Problem description = Render everything from the line containing "At what coordinates" down to the line containing "tap(373, 400)" of the listing below as a Markdown table with columns Row and Line, one numbered row per line, blank lines left out. Leave the pictures out of the answer.

Material for this task =

┌────────

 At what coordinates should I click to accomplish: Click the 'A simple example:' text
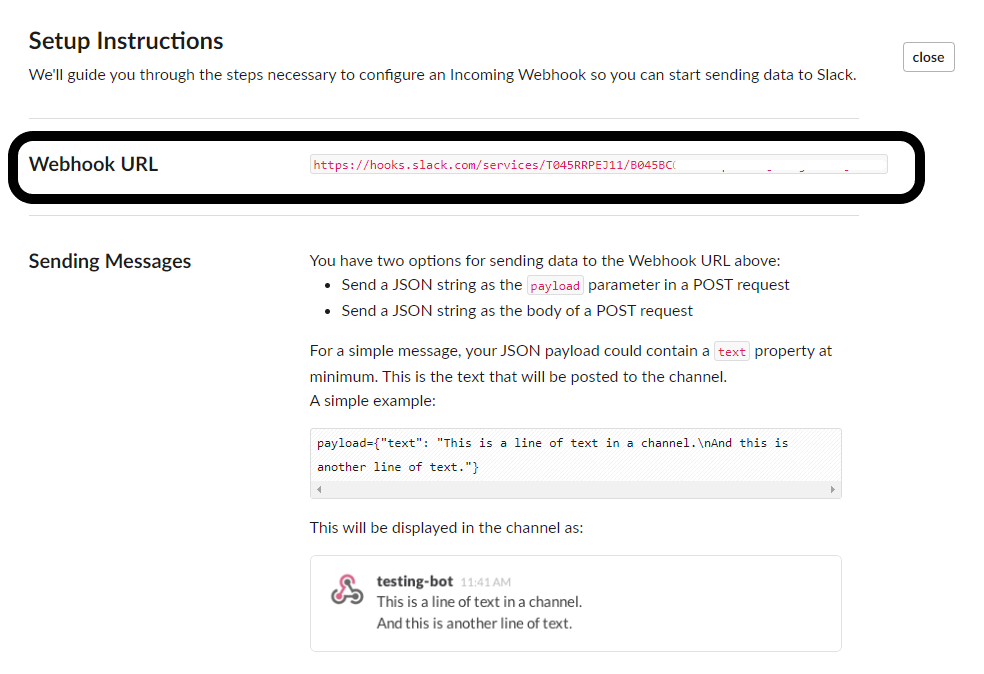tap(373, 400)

└────────
┌────────

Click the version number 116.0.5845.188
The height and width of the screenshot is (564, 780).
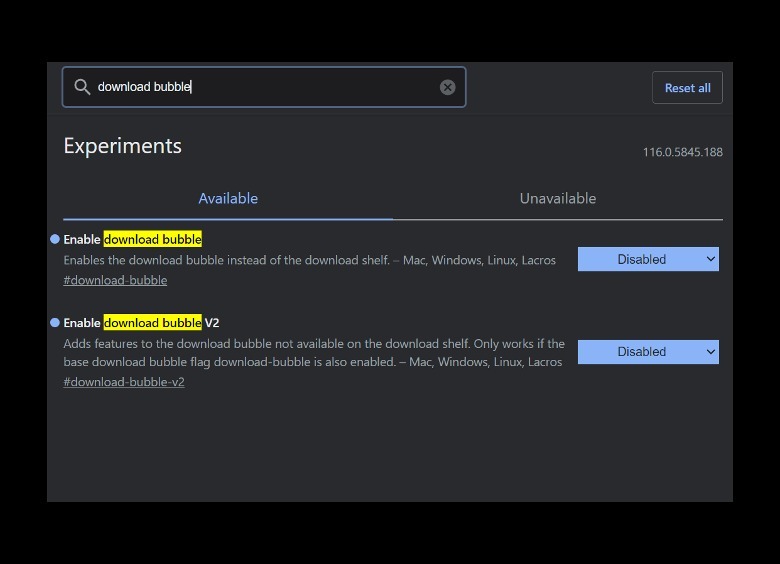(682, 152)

└────────
┌────────

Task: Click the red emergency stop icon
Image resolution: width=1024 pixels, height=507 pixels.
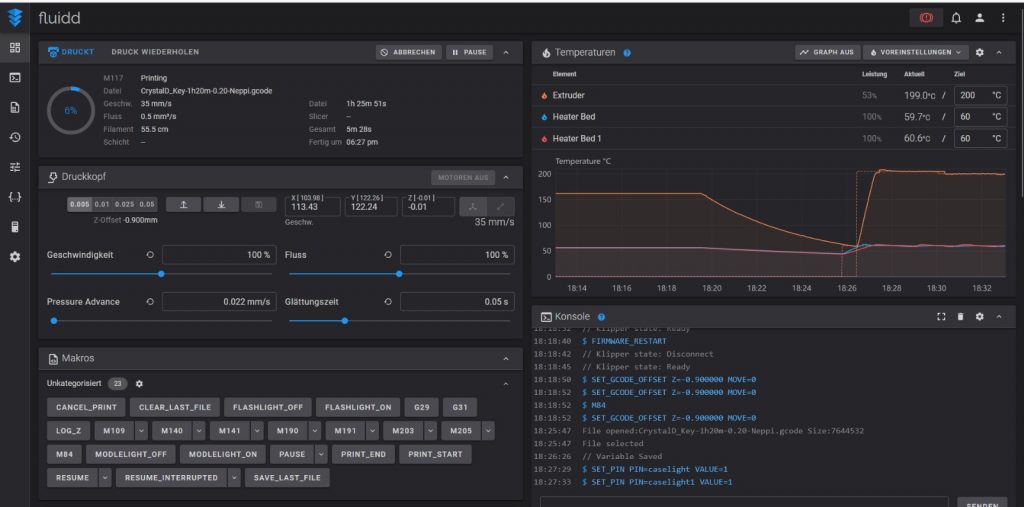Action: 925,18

└────────

In response =
| Row | Line |
|---|---|
| 1 |  At what coordinates should I click to accomplish: Click the 'A simple example:' text |
| 2 | tap(373, 400) |